The behaviour of simd_split is virtually identical to that of ranges::views::chunk and ranges::chunk_view. They take a view and a number n and produce a range of views (the chunks) of the original view, such that each chunk, except maybe the last one, has the size n.

In contrast, ranges::views::split has a different behaviour to the similarly named simd_split. The ranges version of split takes an input range and a delimiter value, and generates a range of views split on the delimiter. For example, the string "This,is,a,list", when split by the comma value would generate a range containing 4 views: "This", "is", "a", "list".

We propose that the simd_split function is renamed to simd_chunk to make its behavior consistant with the existing range/view counterparts. We did not consider any alternative names since they would introduce yet another name for a behavior that already exists and the intent is to allow the behavior of the existing term chunk to be reused in the context of simd.

A common use case for simd_split/simd_chunk is to break a larger basic_simd object into smaller native-sized pieces to call target-specific intrinsics, as illustrated in the first example in this paper. For that use-case the behaviour of simd_chunk is sufficient, but another common use case is where an algorithm requires that a basic_simd be broken down into pieces of a particular size. Only the size is of interest, not other details such as the ABI. With the current behavior the user would have to store the size inside a special type created just for that purpose, but it would be more convenient to provide overloads which take the size directly. The difference is illustrated here:

As existing	With new overloads
constexpr int ChunkSize = ...; simd<float, 19> x; // Create a simd type purely as a vehicle to // to pass around `ChunkSize`. using ChunkType = resize_simd_t<ChunkSize, simd<float, 19>>; auto t = simd_chunk<ChunkType>(x);	constexpr int ChunkSize = ...; simd<float, 19> x; // Use the ChunkSize directly. auto t = simd_chunk<ChunkSize>(x);

As existing

With new overloads

constexpr int ChunkSize = ...;
simd<float, 19> x;

// Create a simd type purely as a vehicle to
// to pass around `ChunkSize`.
using ChunkType =
  resize_simd_t<ChunkSize, simd<float, 19>>;

auto t = simd_chunk<ChunkType>(x);

constexpr int ChunkSize = ...;
simd<float, 19> x;

// Use the ChunkSize directly.
auto t = simd_chunk<ChunkSize>(x);

The overloaded version allows the user to directly use the size without having to convert to a chunk-type as a vehicle to convey the size indirectly. Allowing the size to be used directly allows the code to be simpler and more obvious.

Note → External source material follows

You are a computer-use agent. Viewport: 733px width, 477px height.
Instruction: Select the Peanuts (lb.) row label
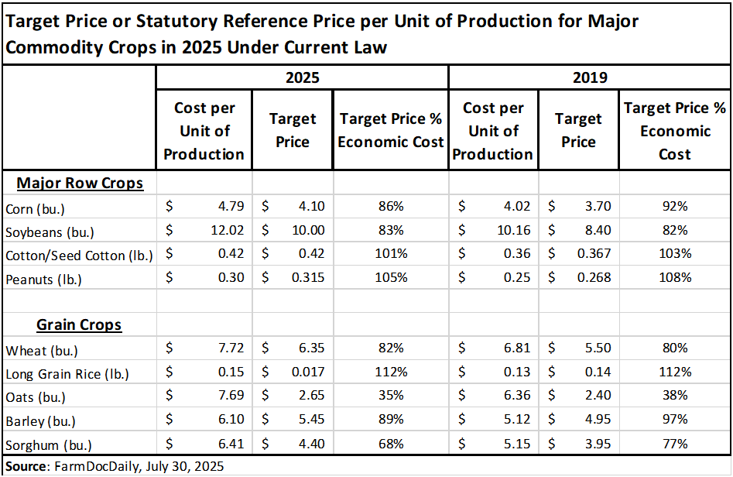pyautogui.click(x=43, y=278)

3. Implementation experience

The rename made no difference to the implementation, but does make the intent of those functions more obvious to those already familiar with the uses of the words "split" and "chunk" within the ranges libraries.

The extra overloads make places where chunking is performed for algorithmic reasons (rather than hardware-related type reasons) more obvious and readable. There is no need for the user’s code to introduce new sized-types for chunking.

The implementation of the new overloads is trivial and was done for Intel internal implementation of std::simd. The overloads can do as the examples above illustrate, and convert the incoming type to a new size and call the existing basic_simd overloads.

4. Wording

The wording diff is against the current C++ working draft.

4.1. Modify [simd.syn]

Add new simd_chunk overloads immediately after the existing ones.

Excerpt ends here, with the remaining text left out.